▶ [YOUR OBJECTIVE] Work out how many lines in the data include the string "Añadir"; reply with that number alone.

(Items listed in a dataset)
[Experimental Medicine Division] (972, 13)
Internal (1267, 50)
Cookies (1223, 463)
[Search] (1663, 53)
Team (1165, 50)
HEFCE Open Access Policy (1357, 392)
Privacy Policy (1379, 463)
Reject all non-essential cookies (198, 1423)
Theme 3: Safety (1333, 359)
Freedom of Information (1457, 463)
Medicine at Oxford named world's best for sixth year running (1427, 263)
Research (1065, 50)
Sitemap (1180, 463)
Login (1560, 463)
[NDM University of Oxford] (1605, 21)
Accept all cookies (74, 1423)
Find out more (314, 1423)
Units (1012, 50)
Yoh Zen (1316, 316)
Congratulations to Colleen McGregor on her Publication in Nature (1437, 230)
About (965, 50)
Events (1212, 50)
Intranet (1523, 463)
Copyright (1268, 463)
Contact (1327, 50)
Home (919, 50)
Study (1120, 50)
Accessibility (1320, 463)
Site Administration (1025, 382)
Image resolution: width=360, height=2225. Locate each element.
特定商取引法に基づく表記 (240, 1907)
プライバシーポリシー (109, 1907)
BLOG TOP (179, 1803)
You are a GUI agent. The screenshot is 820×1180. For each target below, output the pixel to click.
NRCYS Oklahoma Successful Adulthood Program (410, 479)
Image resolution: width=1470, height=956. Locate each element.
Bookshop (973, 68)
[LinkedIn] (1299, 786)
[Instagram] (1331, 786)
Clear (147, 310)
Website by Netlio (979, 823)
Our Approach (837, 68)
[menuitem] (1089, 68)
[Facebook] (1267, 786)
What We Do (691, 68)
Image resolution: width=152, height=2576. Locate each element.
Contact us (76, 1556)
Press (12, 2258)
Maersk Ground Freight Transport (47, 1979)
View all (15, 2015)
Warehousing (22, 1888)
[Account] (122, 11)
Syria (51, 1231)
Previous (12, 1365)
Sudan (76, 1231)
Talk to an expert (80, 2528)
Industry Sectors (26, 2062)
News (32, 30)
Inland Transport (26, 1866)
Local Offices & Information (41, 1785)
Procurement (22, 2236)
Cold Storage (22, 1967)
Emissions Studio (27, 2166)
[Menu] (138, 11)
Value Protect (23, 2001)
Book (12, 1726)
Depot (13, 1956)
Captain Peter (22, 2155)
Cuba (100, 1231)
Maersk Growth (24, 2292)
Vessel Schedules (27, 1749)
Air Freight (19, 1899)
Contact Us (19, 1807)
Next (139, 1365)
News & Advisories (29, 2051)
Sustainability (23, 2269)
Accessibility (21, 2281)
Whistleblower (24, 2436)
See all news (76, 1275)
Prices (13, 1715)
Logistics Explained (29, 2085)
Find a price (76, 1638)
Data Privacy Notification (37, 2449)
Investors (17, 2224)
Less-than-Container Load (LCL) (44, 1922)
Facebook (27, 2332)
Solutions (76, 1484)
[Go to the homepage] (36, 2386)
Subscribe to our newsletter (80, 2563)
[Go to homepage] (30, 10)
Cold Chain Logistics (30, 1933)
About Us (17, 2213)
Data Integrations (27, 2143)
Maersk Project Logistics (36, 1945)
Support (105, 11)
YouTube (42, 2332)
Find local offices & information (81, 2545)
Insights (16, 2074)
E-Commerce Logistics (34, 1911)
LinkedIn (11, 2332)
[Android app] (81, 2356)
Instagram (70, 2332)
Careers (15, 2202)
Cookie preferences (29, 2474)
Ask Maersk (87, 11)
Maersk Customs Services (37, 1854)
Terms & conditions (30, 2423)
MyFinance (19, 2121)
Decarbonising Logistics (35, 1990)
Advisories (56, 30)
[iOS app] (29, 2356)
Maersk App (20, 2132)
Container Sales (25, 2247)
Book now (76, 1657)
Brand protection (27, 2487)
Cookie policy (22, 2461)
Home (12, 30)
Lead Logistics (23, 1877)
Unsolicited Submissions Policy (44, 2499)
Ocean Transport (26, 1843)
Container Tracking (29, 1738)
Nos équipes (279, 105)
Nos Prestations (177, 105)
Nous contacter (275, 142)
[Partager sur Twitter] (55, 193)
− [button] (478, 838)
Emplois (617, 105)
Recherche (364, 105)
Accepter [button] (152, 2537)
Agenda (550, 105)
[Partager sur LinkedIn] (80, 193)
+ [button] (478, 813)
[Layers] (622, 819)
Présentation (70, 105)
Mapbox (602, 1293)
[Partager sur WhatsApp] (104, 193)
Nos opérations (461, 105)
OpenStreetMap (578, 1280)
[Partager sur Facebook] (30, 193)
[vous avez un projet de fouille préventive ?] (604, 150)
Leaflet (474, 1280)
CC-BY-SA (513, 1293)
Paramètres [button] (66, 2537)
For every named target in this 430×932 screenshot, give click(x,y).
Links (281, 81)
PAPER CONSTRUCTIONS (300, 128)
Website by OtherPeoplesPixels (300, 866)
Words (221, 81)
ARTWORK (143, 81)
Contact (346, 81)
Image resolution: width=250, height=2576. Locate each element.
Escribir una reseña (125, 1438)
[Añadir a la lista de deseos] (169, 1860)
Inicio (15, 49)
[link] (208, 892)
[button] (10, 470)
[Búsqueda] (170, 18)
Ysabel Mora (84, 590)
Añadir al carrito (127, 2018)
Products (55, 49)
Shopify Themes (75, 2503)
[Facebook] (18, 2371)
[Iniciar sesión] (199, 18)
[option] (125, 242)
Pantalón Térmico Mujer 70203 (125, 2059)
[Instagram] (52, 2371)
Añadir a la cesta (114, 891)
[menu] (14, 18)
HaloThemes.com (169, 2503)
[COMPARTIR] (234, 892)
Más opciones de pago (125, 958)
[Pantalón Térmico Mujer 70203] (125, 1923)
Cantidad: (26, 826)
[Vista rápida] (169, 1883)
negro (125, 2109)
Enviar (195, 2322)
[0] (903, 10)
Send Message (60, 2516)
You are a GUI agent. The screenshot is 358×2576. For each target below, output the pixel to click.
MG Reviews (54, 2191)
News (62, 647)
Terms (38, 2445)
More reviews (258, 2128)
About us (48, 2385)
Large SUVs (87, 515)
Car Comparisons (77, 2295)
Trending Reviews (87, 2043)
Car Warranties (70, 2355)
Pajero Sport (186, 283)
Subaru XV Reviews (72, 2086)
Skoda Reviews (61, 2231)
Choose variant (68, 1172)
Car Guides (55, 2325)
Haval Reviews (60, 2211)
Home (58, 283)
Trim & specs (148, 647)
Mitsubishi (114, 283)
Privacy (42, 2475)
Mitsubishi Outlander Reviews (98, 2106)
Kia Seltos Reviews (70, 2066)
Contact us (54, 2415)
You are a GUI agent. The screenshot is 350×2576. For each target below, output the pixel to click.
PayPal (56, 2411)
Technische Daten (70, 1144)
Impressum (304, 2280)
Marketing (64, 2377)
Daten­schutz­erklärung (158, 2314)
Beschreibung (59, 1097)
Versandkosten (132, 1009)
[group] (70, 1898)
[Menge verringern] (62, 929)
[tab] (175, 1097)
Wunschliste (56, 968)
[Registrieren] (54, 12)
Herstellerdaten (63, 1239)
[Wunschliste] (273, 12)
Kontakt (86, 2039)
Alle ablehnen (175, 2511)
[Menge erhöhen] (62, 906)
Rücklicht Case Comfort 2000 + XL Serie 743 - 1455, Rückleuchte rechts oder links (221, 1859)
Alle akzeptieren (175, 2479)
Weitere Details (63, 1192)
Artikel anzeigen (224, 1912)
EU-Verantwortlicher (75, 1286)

▶ [SOLUTION] 3